Ethical Performance
inside intelligence for responsible business


G20 makes progress on tax reform

October 2013

Business profits should be taxed in the countries where they are earned, the G20 leaders ruled at last month’s St Petersburg summit.

Their declaration emphasised that national laws should not allow corporates to reduce their liability by artificially shifting profits to low-tax jurisdictions.

The decision was part of a policy agreed by all the G20 leaders to amend legislation to stop tax avoidance, aggressive tax planning and harmful practices, and to start the automatic exchange of tax information between countries by the end of 2015.

One aim was to ensure that developing countries receive taxes on all company profits made within their boundaries.

ActionAid, the international anti-poverty NGO, welcomed the policy as having “the potential to put an end to tax-dodging that costs developing countries more than they receive in aid”.

Alex Prats, Christian Aid’s principal economic justice adviser, regretted that developing countries had not been brought into the G20 discussions and the decision had done nothing to strengthen the UN Tax Committee, which “supports poor countries’ contribution to the negotiations but is too under-resourced to do so effectively”.

Prats said: “If the voices of developing countries are not heard, then the risk is that reforms to the international tax system will only benefit rich and emerging economies.”

Christian Aid believed transparency was another essential corporate reform, enabling all stakeholders to see whether multinationals were paying due taxes and revealing the actual owners of companies, many of which were in the grip of tax dodgers, money launderers and terrorists.

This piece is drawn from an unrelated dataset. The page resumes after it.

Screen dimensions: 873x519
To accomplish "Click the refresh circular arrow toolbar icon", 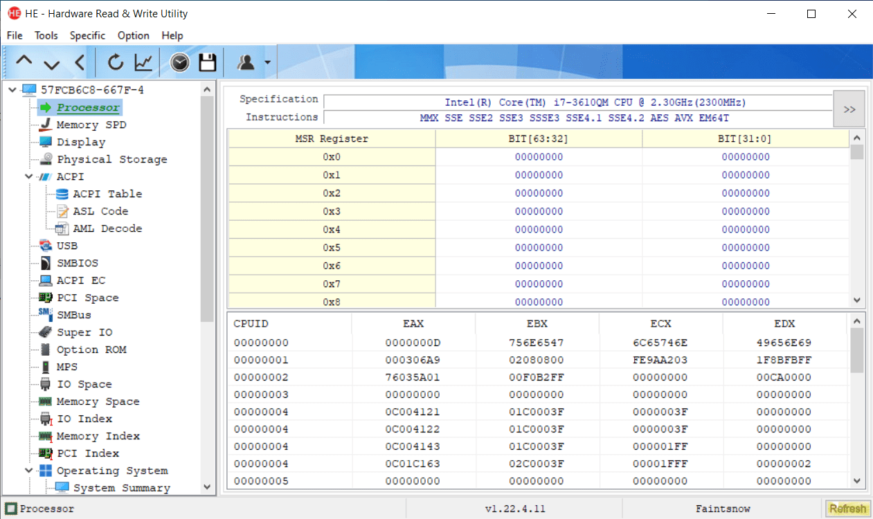I will (116, 63).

In the UK the government is being pressured to change the rules under which Vodafone avoided tax on £84bn ($134bn, €100bn) from the sale of its stake in the US mobile phone group Verizon.

An exemption was granted in 2002 allowing businesses to escape tax on profits from selling a 10% stake or more in another company held for more than a year.

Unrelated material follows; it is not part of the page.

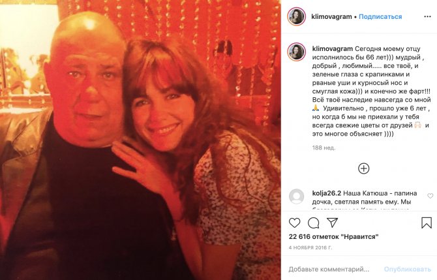Open comments via the speech bubble icon

click(x=314, y=223)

Margaret Hodge, chairman of parliament’s public accounts committee, said: “We need assurances that [the tax authorities] have crawled over this deal and done their damnedest to make sure taxpayers receive the highest amount of this sudden windfall. If there is a flaw in the legislation, treasury ministers should look at it urgently.”

Lord Oakeshott, the Liberal Democrats’ former treasury spokesman, said: “Vodafone is right up there with Google and Amazon in the world tax dodgers’ league.”